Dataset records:
=== Begin Enclosure ===
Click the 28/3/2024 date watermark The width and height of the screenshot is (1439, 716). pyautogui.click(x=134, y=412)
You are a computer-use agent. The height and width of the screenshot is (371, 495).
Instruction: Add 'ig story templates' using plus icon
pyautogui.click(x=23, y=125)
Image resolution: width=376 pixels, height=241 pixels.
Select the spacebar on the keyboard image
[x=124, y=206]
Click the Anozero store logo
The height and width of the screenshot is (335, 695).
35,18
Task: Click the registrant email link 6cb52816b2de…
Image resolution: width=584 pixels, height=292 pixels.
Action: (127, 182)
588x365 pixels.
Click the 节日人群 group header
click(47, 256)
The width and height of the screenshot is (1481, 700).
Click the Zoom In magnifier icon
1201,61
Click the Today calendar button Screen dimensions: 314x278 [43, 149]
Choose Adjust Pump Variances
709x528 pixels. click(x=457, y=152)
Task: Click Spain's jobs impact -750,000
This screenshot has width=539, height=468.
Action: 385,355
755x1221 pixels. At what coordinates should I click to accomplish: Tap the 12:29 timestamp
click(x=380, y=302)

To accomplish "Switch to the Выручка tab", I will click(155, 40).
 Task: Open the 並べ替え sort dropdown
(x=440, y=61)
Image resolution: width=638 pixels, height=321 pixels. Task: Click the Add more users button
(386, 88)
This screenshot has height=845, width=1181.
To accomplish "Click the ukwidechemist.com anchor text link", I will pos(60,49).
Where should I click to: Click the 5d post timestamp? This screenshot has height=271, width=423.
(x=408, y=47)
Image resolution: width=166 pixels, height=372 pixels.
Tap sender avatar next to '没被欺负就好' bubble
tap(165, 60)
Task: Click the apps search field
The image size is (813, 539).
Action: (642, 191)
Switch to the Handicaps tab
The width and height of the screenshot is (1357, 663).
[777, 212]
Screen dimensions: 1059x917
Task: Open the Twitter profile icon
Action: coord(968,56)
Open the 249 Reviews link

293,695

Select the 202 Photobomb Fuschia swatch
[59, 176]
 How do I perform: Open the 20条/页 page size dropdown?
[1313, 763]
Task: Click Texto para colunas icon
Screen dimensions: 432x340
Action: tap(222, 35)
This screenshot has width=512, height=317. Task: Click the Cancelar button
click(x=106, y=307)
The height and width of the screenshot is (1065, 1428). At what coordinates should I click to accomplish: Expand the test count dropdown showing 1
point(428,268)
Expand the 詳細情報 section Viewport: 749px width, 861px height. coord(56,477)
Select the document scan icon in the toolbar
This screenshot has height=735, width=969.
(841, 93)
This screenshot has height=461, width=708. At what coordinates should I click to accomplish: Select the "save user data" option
=== End Enclosure ===
Line by line, reproduce the records above exactly.

Click the 28/3/2024 date watermark The width and height of the screenshot is (1439, 716). pyautogui.click(x=134, y=412)
You are a computer-use agent. The height and width of the screenshot is (371, 495).
Instruction: Add 'ig story templates' using plus icon
pyautogui.click(x=23, y=125)
Image resolution: width=376 pixels, height=241 pixels.
Select the spacebar on the keyboard image
[x=124, y=206]
Click the Anozero store logo
The height and width of the screenshot is (335, 695).
35,18
Task: Click the registrant email link 6cb52816b2de…
Image resolution: width=584 pixels, height=292 pixels.
Action: (127, 182)
588x365 pixels.
Click the 节日人群 group header
click(47, 256)
The width and height of the screenshot is (1481, 700).
Click the Zoom In magnifier icon
1201,61
Click the Today calendar button Screen dimensions: 314x278 [43, 149]
Choose Adjust Pump Variances
709x528 pixels. click(x=457, y=152)
Task: Click Spain's jobs impact -750,000
This screenshot has width=539, height=468.
Action: 385,355
755x1221 pixels. At what coordinates should I click to accomplish: Tap the 12:29 timestamp
click(x=380, y=302)

To accomplish "Switch to the Выручка tab", I will click(155, 40).
 Task: Open the 並べ替え sort dropdown
(x=440, y=61)
Image resolution: width=638 pixels, height=321 pixels. Task: Click the Add more users button
(386, 88)
This screenshot has height=845, width=1181.
To accomplish "Click the ukwidechemist.com anchor text link", I will pos(60,49).
Where should I click to: Click the 5d post timestamp? This screenshot has height=271, width=423.
(x=408, y=47)
Image resolution: width=166 pixels, height=372 pixels.
Tap sender avatar next to '没被欺负就好' bubble
tap(165, 60)
Task: Click the apps search field
The image size is (813, 539).
Action: (642, 191)
Switch to the Handicaps tab
The width and height of the screenshot is (1357, 663).
[777, 212]
Screen dimensions: 1059x917
Task: Open the Twitter profile icon
Action: coord(968,56)
Open the 249 Reviews link

293,695

Select the 202 Photobomb Fuschia swatch
[59, 176]
 How do I perform: Open the 20条/页 page size dropdown?
[1313, 763]
Task: Click Texto para colunas icon
Screen dimensions: 432x340
Action: tap(222, 35)
This screenshot has width=512, height=317. Task: Click the Cancelar button
click(x=106, y=307)
The height and width of the screenshot is (1065, 1428). At what coordinates should I click to accomplish: Expand the test count dropdown showing 1
point(428,268)
Expand the 詳細情報 section Viewport: 749px width, 861px height. coord(56,477)
Select the document scan icon in the toolbar
This screenshot has height=735, width=969.
(841, 93)
This screenshot has height=461, width=708. At what coordinates should I click to accomplish: Select the "save user data" option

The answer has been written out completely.